_EXTRACTED INFORMATION:_
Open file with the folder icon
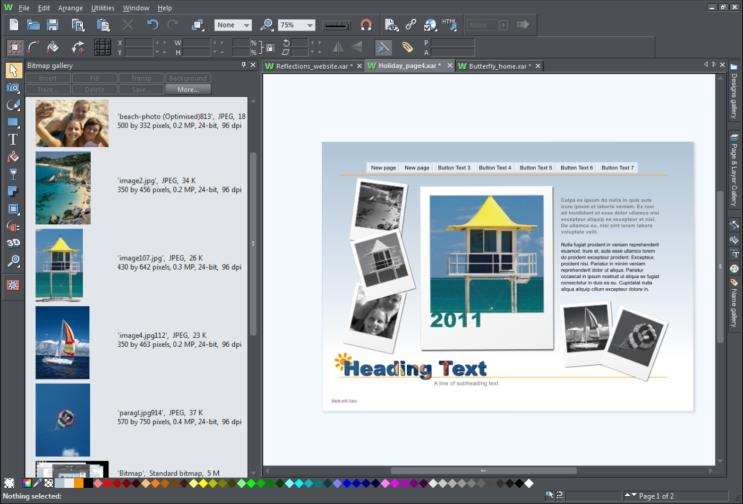 click(x=33, y=25)
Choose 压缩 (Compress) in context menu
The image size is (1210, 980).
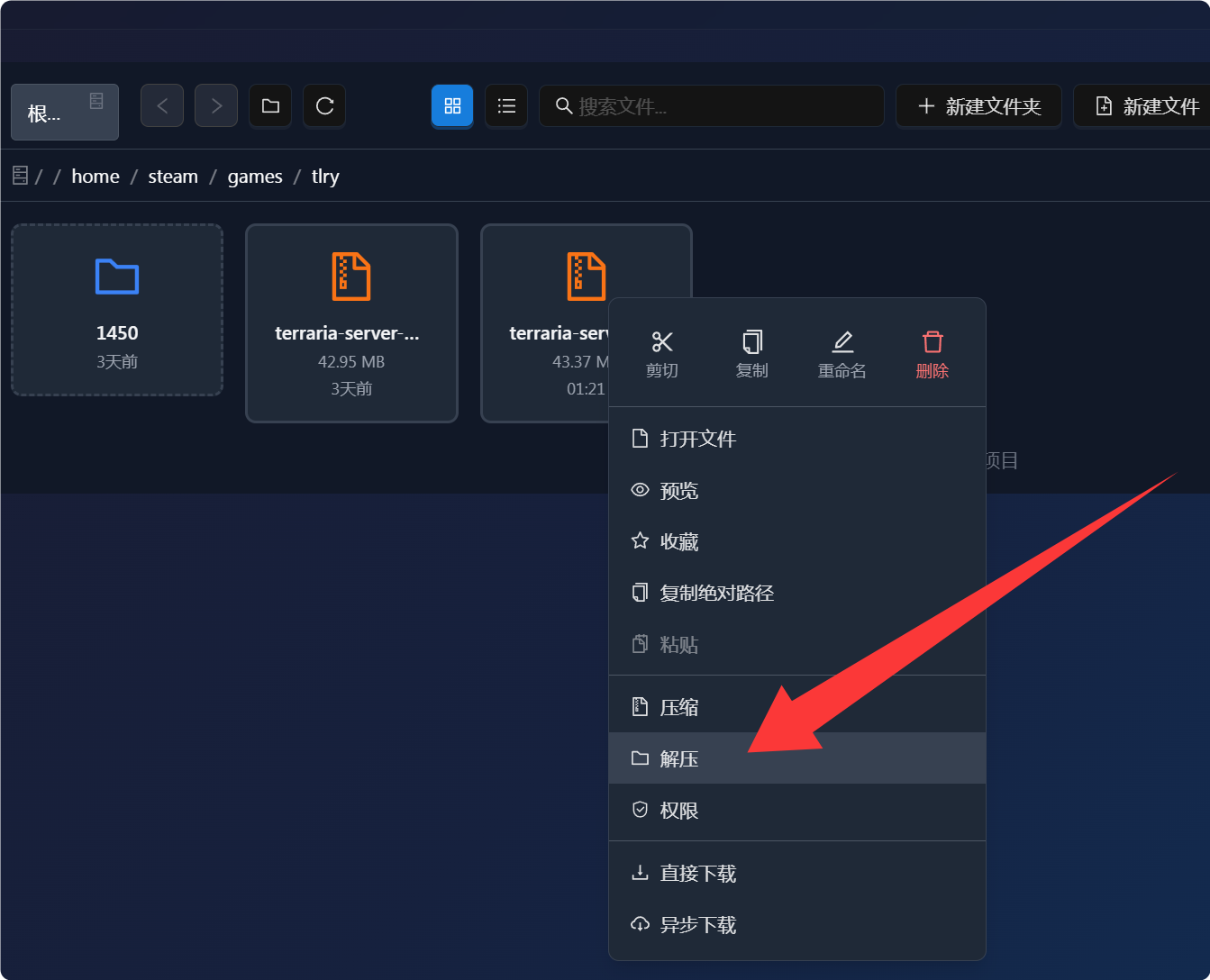(x=797, y=707)
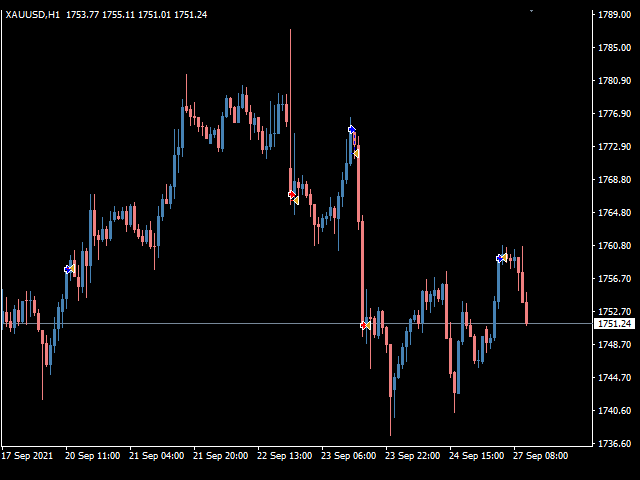The image size is (640, 480).
Task: Click the red signal arrow near 22 Sep 13:00
Action: [x=291, y=195]
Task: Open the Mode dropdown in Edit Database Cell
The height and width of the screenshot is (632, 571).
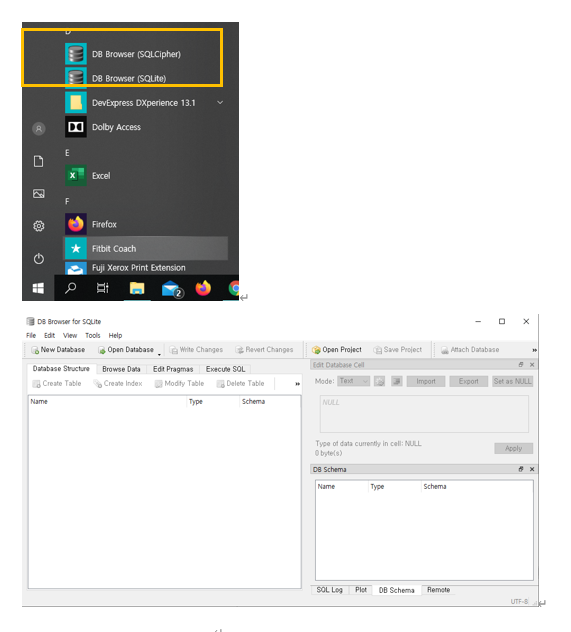Action: [353, 381]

_TASK STATEMENT:_ Can you write out every row above word for word, leaving the pictures out?

_ANSWER FOR THIS EXERCISE:_
Open file with the folder icon
 click(x=33, y=25)
Choose 压缩 (Compress) in context menu
The image size is (1210, 980).
(x=797, y=707)
The image size is (640, 480).
Task: Click the red signal arrow near 22 Sep 13:00
Action: [x=291, y=195]
Task: Open the Mode dropdown in Edit Database Cell
The height and width of the screenshot is (632, 571).
Action: [353, 381]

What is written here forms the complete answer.